THE MANCHESTER World Aids day partnership is preparing, through a series of events, for World Aids day on December 1.
The partnership is aiming to raise awareness of HIV in Manchester, confront the stigma the virus creates around its carriers and promote examination and prevention. This year, they encourage people to be better informed through the slogan ‘Know Your HIV status’.
Evidence suggest there is an overall decrease in the British general population’s knowledge around HIV. The lack of public awareness campaigns and the absence of HIV from sex education in schools, are characterised as the main reasons behind this issue.
December 1 has been the World AIDS day since 1988. On this day people from around the globe have the opportunity to band together in the fight against the HIV virus, as well as providing support for those who live with the disease and memorialise those who have fallen to the deadly virus.
The Manchester World Aids day partnership consists of a number of agencies, such as Brook Manchester, George House Trust and The Lesbian & Gay Foundation. In addition, Manchester City Council bodies like the Office of the Police and Crime Commissioner for Greater Manchester are also heavily involved.
Ms Stephanie Mallas, of George House Trust agency, when asked whether there has been an increase or decline in participation of people over the past decade, stated: “There is a static interest in World Aids day. We do feel anecdotally that what we’ve seen is a development in the participation of young people, certainly at the World AIDS day vigil. When you look into the audience there seems to be more younger people out there getting involved but I think there is that same level of interest in the events as there always has been, because it has touched so many peoples’ lives.”
One third of people living with HIV in the UK have experienced discrimination. Half of these instances involved healthcare workers
According to Ms Mallas, people see the importance of the participation in the World AIDS day in order to raise awareness for the event and challenge the “stigma and misconceptions” surrounding HIV.
She stressed that with early diagnosis someone with the HIV virus can have the same life expectancy as someone who does not have it.

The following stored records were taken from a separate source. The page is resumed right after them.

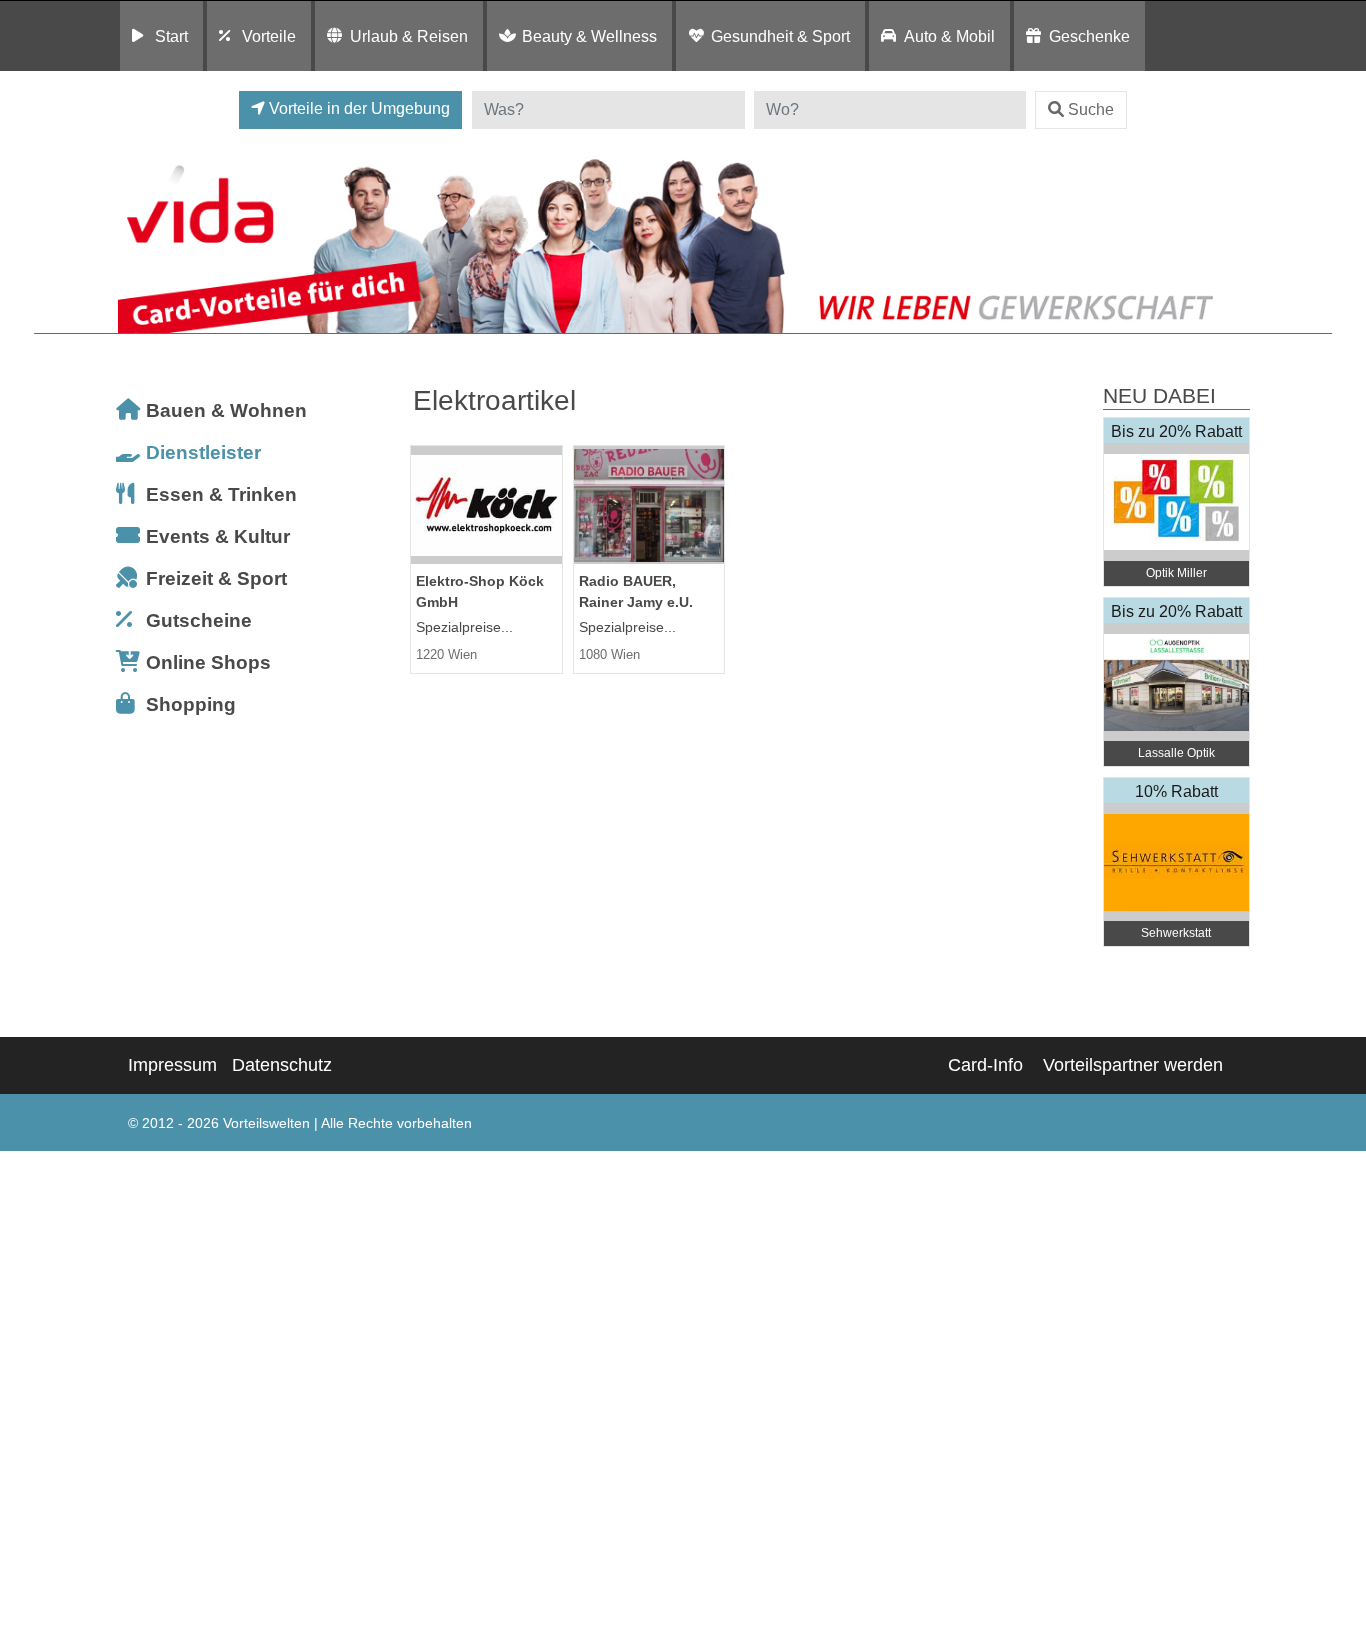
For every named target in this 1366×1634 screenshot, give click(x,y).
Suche (1091, 109)
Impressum (172, 1065)
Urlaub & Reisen (409, 36)
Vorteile (269, 36)
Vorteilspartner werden (1133, 1065)
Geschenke (1089, 36)
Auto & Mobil (949, 36)
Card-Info (985, 1065)
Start (171, 36)
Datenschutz (282, 1065)
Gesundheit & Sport (780, 36)
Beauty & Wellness (589, 36)
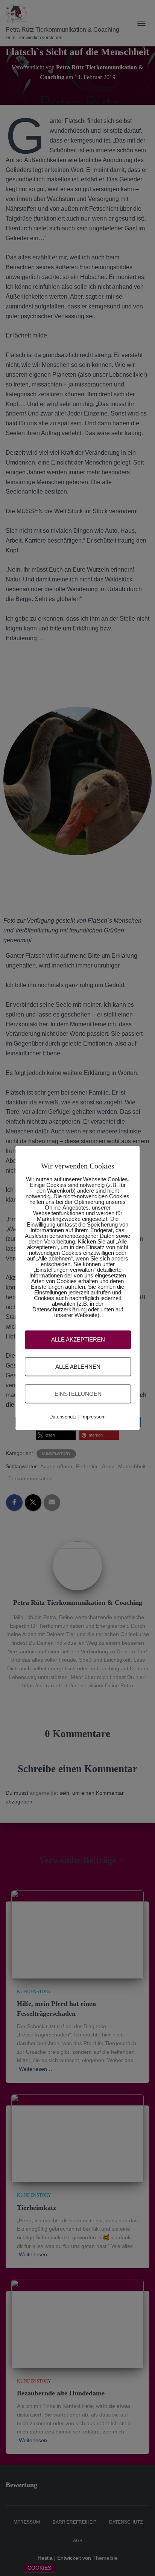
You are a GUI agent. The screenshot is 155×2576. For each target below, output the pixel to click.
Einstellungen (78, 1393)
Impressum (93, 1417)
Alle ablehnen (77, 1366)
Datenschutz (63, 1417)
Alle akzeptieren (78, 1339)
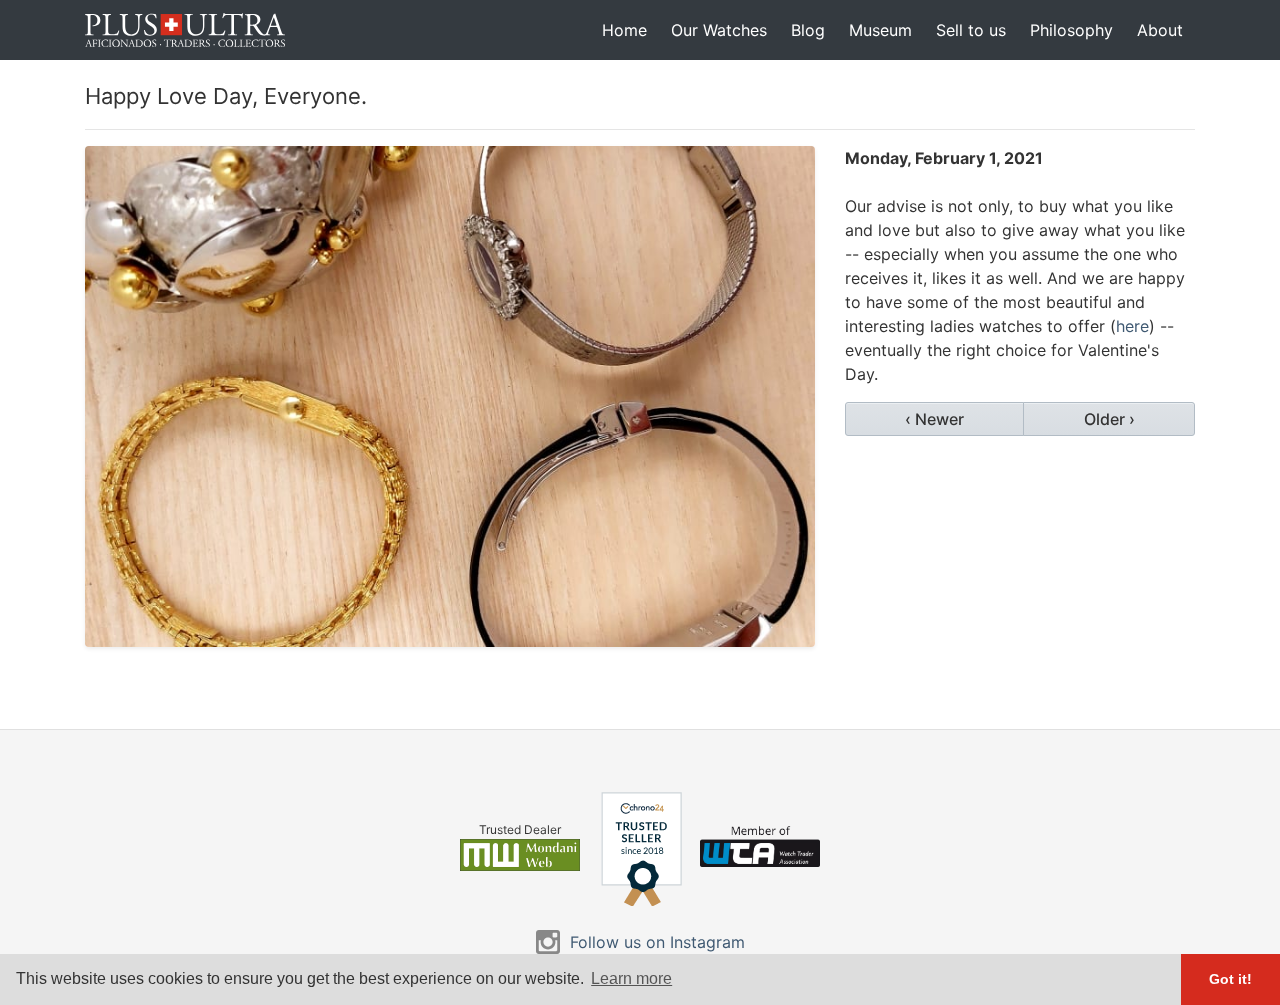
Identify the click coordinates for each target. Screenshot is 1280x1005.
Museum (880, 30)
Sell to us (971, 30)
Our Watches (719, 30)
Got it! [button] (1230, 979)
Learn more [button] (631, 978)
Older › (1109, 419)
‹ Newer (934, 419)
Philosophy (1071, 30)
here (1132, 326)
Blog (808, 30)
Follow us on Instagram (657, 942)
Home (624, 30)
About (1160, 30)
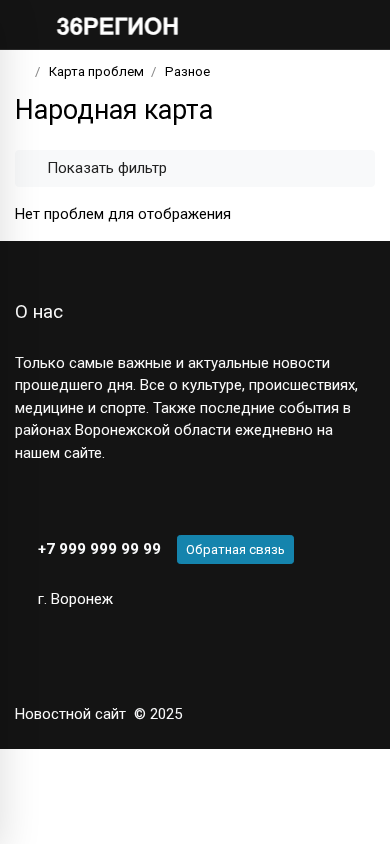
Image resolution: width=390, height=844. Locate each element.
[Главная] (21, 71)
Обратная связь (235, 549)
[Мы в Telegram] (59, 499)
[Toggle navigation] (353, 24)
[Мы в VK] (24, 499)
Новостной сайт (70, 714)
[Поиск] (295, 24)
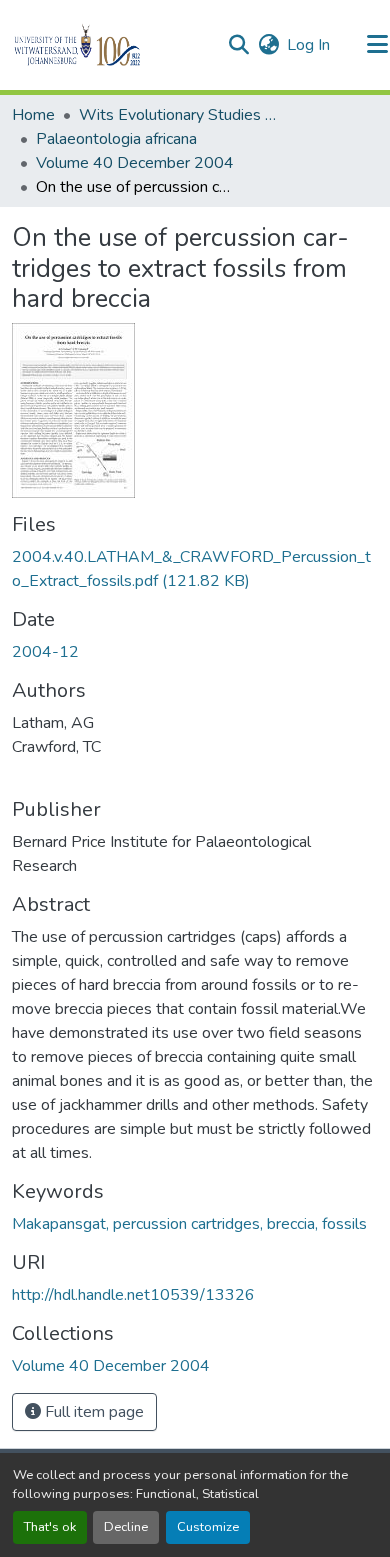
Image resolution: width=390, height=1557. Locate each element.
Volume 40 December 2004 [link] (135, 163)
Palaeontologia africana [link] (116, 139)
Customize (208, 1527)
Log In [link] (308, 45)
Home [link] (33, 115)
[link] (195, 569)
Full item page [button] (92, 1412)
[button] (111, 45)
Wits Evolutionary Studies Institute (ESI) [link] (179, 115)
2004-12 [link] (45, 652)
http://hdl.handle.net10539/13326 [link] (133, 1295)
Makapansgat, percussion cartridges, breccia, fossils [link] (189, 1224)
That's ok (50, 1527)
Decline (126, 1527)
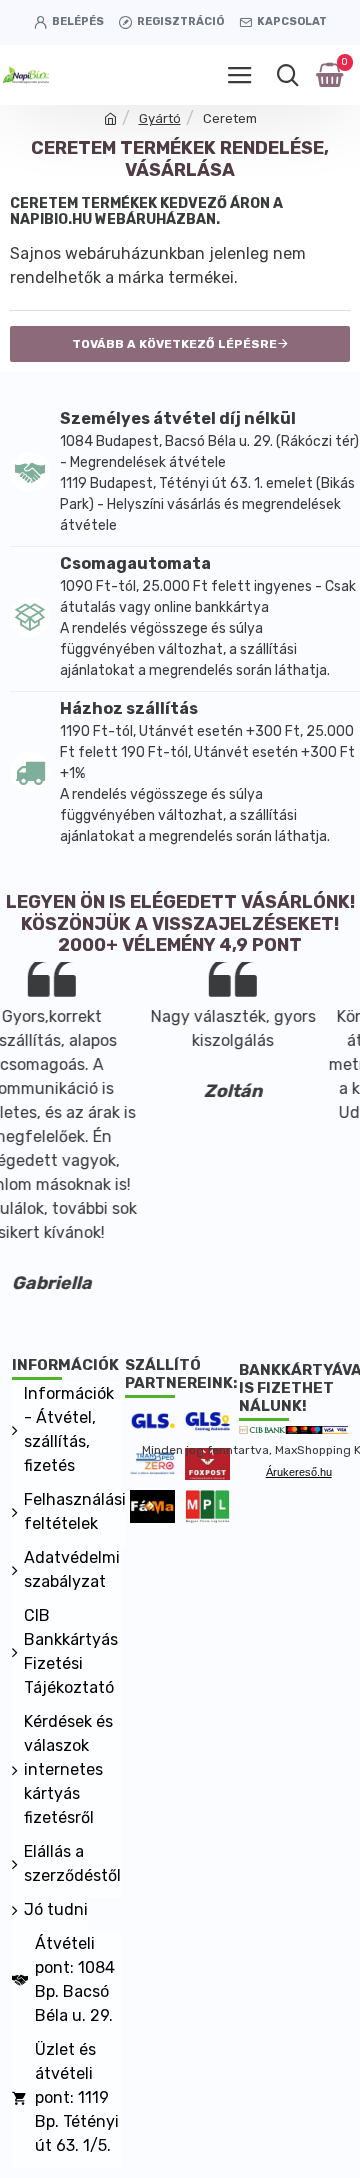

Access to antiretroviral treatment in the UK has improved significantly over the past decade. In 2014, 91 per cent of people living with HIV were receiving antiretroviral treatment (ART). However, late diagnosis of HIV remains a key challenge in this country, despite declining rates.
Mrs Mallas emphasised the need to increase the number of people’s testing as one in five people do not know they are infected with the virus. She urges everyone to get tested by stating: “It’s easy, it’s free and there are lots of different ways to do it. We should be promoting that message.”